Around three years ago, I was at a communications conference where a senior journalist from…
How can a person’s home speak to who they are at a glance? Ashley and Cass find out when they visit the Kingston Foreshore abode of Belinda Robinson.
I really admire the particular trait of some successful people who are so comfortable in themselves that they are able to make you comfortable about yourself too.
I’ve worked with Belinda Robinson in a marketing capacity for a number of years and, through all the challenges and big wins, there’s been a calm evenness to her approach that was always inclusive and encouraging.
Belinda has now finished up in her role at the University of Canberra and it gave me an opportunity to reach out on a personal level to ask if Cass and I could drop in for a visit to her home on the Kingston Foreshore. For once we could focus on her rather than on my dodgy arguments for a pay rise.
Belinda has lived in Canberra since the early 90s and is a massive fan of who we are as a city and a community. Knowing her roots would certainly be here, she purchased a home in Curtin and put a lot of effort into lovingly extending and renovating it—only to find out it was a Mr Fluffy house.
Just like that, the dream changed to disappointment—but on the upside to the downside, that situation forced Belinda into finding what is now her dream home much sooner.
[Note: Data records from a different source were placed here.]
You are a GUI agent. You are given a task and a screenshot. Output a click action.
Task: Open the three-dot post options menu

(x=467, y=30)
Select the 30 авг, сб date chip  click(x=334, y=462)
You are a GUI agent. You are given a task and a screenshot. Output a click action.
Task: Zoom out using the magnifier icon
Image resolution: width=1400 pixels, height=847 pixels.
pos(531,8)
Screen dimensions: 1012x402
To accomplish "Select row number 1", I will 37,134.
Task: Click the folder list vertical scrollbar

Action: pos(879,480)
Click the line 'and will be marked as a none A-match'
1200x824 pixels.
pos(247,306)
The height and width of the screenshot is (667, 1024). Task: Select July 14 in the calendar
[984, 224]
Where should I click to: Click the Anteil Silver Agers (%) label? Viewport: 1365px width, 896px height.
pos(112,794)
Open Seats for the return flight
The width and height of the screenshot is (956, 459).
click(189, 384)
She recalls standing in a muddy field next to a developer six years ago on a proposed Kingston Foreshore building site and getting ‘that feeling’. Right in that spot was a perfectly Canberran juxtaposition between bush and city.
That feeling is still there for Belinda and, in fact, it was the first thing Cass and I noticed when we walked into her spacious, light-filled and elevated apartment.
There was a calmness mixed with energy resulting from the uninterrupted view of the wetlands (with plenty of cows present) on our right and the layered buildings of the Foreshore on our left.
As we caught up on life and work and why I probably don’t deserve a pay rise, Belinda finished off washing some dishes. I really loved that, because it meant that if Belinda was at ease, so were Cass and I.
Of course, that didn’t mean that I helped myself to a beer from the fridge and popped on the telly, but it did mean we felt free to ask anything. So, I did and here are the answers.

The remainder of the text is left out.